__Work to complete__. Arrange all of the rows below as a numbered list, leaving out any blank lines.

== Data entries

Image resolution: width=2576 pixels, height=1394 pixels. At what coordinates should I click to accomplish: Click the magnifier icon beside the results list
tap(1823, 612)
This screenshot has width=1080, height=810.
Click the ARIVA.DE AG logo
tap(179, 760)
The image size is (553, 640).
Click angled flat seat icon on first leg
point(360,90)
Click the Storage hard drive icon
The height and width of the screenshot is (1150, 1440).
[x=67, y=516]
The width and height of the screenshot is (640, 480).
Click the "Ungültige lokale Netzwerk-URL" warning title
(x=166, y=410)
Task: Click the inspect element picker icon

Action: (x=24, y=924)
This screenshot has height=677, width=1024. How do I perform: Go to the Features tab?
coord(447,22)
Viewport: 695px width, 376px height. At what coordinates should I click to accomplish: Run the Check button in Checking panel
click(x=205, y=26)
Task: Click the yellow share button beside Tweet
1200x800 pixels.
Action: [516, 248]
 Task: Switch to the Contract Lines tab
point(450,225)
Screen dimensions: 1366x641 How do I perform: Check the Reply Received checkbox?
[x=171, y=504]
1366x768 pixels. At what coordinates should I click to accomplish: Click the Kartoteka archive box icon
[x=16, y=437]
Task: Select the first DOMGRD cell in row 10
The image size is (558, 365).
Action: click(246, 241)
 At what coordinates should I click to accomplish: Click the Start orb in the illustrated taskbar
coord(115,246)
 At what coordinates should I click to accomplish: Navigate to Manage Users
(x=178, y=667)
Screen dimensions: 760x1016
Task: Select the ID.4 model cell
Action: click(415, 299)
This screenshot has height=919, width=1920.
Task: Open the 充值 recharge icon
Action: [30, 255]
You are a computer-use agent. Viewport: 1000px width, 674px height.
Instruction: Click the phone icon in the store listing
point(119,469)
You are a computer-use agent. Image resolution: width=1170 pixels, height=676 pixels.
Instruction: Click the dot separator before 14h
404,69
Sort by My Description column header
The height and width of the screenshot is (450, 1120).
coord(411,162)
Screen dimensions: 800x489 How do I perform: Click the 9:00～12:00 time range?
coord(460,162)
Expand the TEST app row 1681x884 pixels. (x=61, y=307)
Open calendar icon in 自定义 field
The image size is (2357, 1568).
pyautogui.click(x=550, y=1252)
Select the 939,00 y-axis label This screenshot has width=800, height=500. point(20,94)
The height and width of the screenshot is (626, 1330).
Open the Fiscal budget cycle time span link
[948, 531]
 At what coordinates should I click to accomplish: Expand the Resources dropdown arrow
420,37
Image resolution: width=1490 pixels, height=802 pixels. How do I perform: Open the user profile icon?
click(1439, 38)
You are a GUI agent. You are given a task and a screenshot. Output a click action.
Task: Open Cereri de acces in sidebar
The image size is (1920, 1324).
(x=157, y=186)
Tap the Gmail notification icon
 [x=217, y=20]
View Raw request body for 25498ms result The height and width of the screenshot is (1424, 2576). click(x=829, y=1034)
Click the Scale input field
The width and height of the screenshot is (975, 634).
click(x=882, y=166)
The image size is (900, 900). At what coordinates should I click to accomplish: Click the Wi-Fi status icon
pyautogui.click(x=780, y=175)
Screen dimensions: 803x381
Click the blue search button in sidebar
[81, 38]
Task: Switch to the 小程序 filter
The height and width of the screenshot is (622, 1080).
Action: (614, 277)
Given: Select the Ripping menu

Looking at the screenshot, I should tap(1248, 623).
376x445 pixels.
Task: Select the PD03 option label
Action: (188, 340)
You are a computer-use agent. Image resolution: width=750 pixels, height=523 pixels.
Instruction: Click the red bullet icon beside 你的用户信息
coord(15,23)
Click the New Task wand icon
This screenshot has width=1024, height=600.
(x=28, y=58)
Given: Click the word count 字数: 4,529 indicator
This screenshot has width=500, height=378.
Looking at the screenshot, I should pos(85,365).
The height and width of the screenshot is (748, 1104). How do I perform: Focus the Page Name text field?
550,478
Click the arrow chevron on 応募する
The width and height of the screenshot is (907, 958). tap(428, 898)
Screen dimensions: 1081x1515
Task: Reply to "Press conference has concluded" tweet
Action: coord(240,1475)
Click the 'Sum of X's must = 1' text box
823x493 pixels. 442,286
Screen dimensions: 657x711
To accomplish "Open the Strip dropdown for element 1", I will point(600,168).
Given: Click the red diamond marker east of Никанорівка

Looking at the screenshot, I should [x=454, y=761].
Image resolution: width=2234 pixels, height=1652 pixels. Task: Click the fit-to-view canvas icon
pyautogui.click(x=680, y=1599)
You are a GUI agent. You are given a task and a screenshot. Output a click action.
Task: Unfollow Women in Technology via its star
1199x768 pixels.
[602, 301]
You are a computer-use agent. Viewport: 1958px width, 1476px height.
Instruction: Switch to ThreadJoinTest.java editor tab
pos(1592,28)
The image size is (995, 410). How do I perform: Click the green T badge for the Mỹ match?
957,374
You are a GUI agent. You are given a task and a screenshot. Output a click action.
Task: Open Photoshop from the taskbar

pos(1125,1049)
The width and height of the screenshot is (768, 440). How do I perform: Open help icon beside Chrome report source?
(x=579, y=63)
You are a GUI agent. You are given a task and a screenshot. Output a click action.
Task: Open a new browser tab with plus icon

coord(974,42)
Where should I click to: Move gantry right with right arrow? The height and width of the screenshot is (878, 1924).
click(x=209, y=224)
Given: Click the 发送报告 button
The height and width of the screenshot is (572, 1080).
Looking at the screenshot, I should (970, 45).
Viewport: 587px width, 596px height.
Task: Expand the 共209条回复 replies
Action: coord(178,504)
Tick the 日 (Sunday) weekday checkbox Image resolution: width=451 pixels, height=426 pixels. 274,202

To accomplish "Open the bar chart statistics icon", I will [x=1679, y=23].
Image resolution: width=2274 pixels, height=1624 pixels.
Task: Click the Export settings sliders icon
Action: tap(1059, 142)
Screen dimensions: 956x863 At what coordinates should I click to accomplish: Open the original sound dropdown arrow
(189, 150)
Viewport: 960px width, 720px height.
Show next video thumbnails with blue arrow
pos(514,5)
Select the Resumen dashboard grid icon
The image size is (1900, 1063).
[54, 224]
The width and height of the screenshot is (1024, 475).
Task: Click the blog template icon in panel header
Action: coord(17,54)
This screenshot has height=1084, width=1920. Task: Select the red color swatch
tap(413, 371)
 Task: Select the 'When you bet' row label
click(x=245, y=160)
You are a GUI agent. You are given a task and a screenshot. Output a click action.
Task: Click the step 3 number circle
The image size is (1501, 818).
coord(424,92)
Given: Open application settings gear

====

__Expected answer__.
1. Image resolution: width=2576 pixels, height=1394 pixels. At what coordinates should I click to accomplish: Click the magnifier icon beside the results list
2. tap(1823, 612)
3. This screenshot has width=1080, height=810.
4. Click the ARIVA.DE AG logo
5. tap(179, 760)
6. The image size is (553, 640).
7. Click angled flat seat icon on first leg
8. point(360,90)
9. Click the Storage hard drive icon
10. The height and width of the screenshot is (1150, 1440).
11. [x=67, y=516]
12. The width and height of the screenshot is (640, 480).
13. Click the "Ungültige lokale Netzwerk-URL" warning title
14. (x=166, y=410)
15. Task: Click the inspect element picker icon
16. Action: (x=24, y=924)
17. This screenshot has height=677, width=1024. How do I perform: Go to the Features tab?
18. coord(447,22)
19. Viewport: 695px width, 376px height. At what coordinates should I click to accomplish: Run the Check button in Checking panel
20. click(x=205, y=26)
21. Task: Click the yellow share button beside Tweet
22. 1200x800 pixels.
23. Action: [516, 248]
24.  Task: Switch to the Contract Lines tab
25. point(450,225)
26. Screen dimensions: 1366x641 How do I perform: Check the Reply Received checkbox?
27. [x=171, y=504]
28. 1366x768 pixels. At what coordinates should I click to accomplish: Click the Kartoteka archive box icon
29. [x=16, y=437]
30. Task: Select the first DOMGRD cell in row 10
31. The image size is (558, 365).
32. Action: click(246, 241)
33.  At what coordinates should I click to accomplish: Click the Start orb in the illustrated taskbar
34. coord(115,246)
35.  At what coordinates should I click to accomplish: Navigate to Manage Users
36. (x=178, y=667)
37. Screen dimensions: 760x1016
38. Task: Select the ID.4 model cell
39. Action: click(415, 299)
40. This screenshot has height=919, width=1920.
41. Task: Open the 充值 recharge icon
42. Action: [30, 255]
43. You are a computer-use agent. Viewport: 1000px width, 674px height.
44. Instruction: Click the phone icon in the store listing
45. point(119,469)
46. You are a computer-use agent. Image resolution: width=1170 pixels, height=676 pixels.
47. Instruction: Click the dot separator before 14h
48. 404,69
49. Sort by My Description column header
50. The height and width of the screenshot is (450, 1120).
51. coord(411,162)
52. Screen dimensions: 800x489 How do I perform: Click the 9:00～12:00 time range?
53. coord(460,162)
54. Expand the TEST app row 1681x884 pixels. (x=61, y=307)
55. Open calendar icon in 自定义 field
56. The image size is (2357, 1568).
57. pyautogui.click(x=550, y=1252)
58. Select the 939,00 y-axis label This screenshot has width=800, height=500. point(20,94)
59. The height and width of the screenshot is (626, 1330).
60. Open the Fiscal budget cycle time span link
61. [948, 531]
62.  At what coordinates should I click to accomplish: Expand the Resources dropdown arrow
63. 420,37
64. Image resolution: width=1490 pixels, height=802 pixels. How do I perform: Open the user profile icon?
65. click(1439, 38)
66. You are a GUI agent. You are given a task and a screenshot. Output a click action.
67. Task: Open Cereri de acces in sidebar
68. The image size is (1920, 1324).
69. (x=157, y=186)
70. Tap the Gmail notification icon
71.  [x=217, y=20]
72. View Raw request body for 25498ms result The height and width of the screenshot is (1424, 2576). click(x=829, y=1034)
73. Click the Scale input field
74. The width and height of the screenshot is (975, 634).
75. click(x=882, y=166)
76. The image size is (900, 900). At what coordinates should I click to accomplish: Click the Wi-Fi status icon
77. pyautogui.click(x=780, y=175)
78. Screen dimensions: 803x381
79. Click the blue search button in sidebar
80. [81, 38]
81. Task: Switch to the 小程序 filter
82. The height and width of the screenshot is (622, 1080).
83. Action: (614, 277)
84. Given: Select the Ripping menu
85. Looking at the screenshot, I should tap(1248, 623).
86. 376x445 pixels.
87. Task: Select the PD03 option label
88. Action: (188, 340)
89. You are a computer-use agent. Image resolution: width=750 pixels, height=523 pixels.
90. Instruction: Click the red bullet icon beside 你的用户信息
91. coord(15,23)
92. Click the New Task wand icon
93. This screenshot has width=1024, height=600.
94. (x=28, y=58)
95. Given: Click the word count 字数: 4,529 indicator
96. This screenshot has width=500, height=378.
97. Looking at the screenshot, I should pos(85,365).
98. The height and width of the screenshot is (748, 1104). How do I perform: Focus the Page Name text field?
99. 550,478
100. Click the arrow chevron on 応募する
101. The width and height of the screenshot is (907, 958). tap(428, 898)
102. Screen dimensions: 1081x1515
103. Task: Reply to "Press conference has concluded" tweet
104. Action: coord(240,1475)
105. Click the 'Sum of X's must = 1' text box
106. 823x493 pixels. 442,286
107. Screen dimensions: 657x711
108. To accomplish "Open the Strip dropdown for element 1", I will point(600,168).
109. Given: Click the red diamond marker east of Никанорівка
110. Looking at the screenshot, I should [x=454, y=761].
111. Image resolution: width=2234 pixels, height=1652 pixels. Task: Click the fit-to-view canvas icon
112. pyautogui.click(x=680, y=1599)
113. You are a GUI agent. You are given a task and a screenshot. Output a click action.
114. Task: Unfollow Women in Technology via its star
115. 1199x768 pixels.
116. [602, 301]
117. You are a computer-use agent. Viewport: 1958px width, 1476px height.
118. Instruction: Switch to ThreadJoinTest.java editor tab
119. pos(1592,28)
120. The image size is (995, 410). How do I perform: Click the green T badge for the Mỹ match?
121. 957,374
122. You are a GUI agent. You are given a task and a screenshot. Output a click action.
123. Task: Open Photoshop from the taskbar
124. pos(1125,1049)
125. The width and height of the screenshot is (768, 440). How do I perform: Open help icon beside Chrome report source?
126. (x=579, y=63)
127. You are a GUI agent. You are given a task and a screenshot. Output a click action.
128. Task: Open a new browser tab with plus icon
129. coord(974,42)
130. Where should I click to: Move gantry right with right arrow? The height and width of the screenshot is (878, 1924).
131. click(x=209, y=224)
132. Given: Click the 发送报告 button
133. The height and width of the screenshot is (572, 1080).
134. Looking at the screenshot, I should (970, 45).
135. Viewport: 587px width, 596px height.
136. Task: Expand the 共209条回复 replies
137. Action: coord(178,504)
138. Tick the 日 (Sunday) weekday checkbox Image resolution: width=451 pixels, height=426 pixels. 274,202
139. To accomplish "Open the bar chart statistics icon", I will [x=1679, y=23].
140. Image resolution: width=2274 pixels, height=1624 pixels.
141. Task: Click the Export settings sliders icon
142. Action: tap(1059, 142)
143. Screen dimensions: 956x863 At what coordinates should I click to accomplish: Open the original sound dropdown arrow
144. (189, 150)
145. Viewport: 960px width, 720px height.
146. Show next video thumbnails with blue arrow
147. pos(514,5)
148. Select the Resumen dashboard grid icon
149. The image size is (1900, 1063).
150. [54, 224]
151. The width and height of the screenshot is (1024, 475).
152. Task: Click the blog template icon in panel header
153. Action: coord(17,54)
154. This screenshot has height=1084, width=1920. Task: Select the red color swatch
155. tap(413, 371)
156.  Task: Select the 'When you bet' row label
157. click(x=245, y=160)
158. You are a GUI agent. You are given a task and a screenshot. Output a click action.
159. Task: Click the step 3 number circle
160. The image size is (1501, 818).
161. coord(424,92)
162. Given: Open application settings gear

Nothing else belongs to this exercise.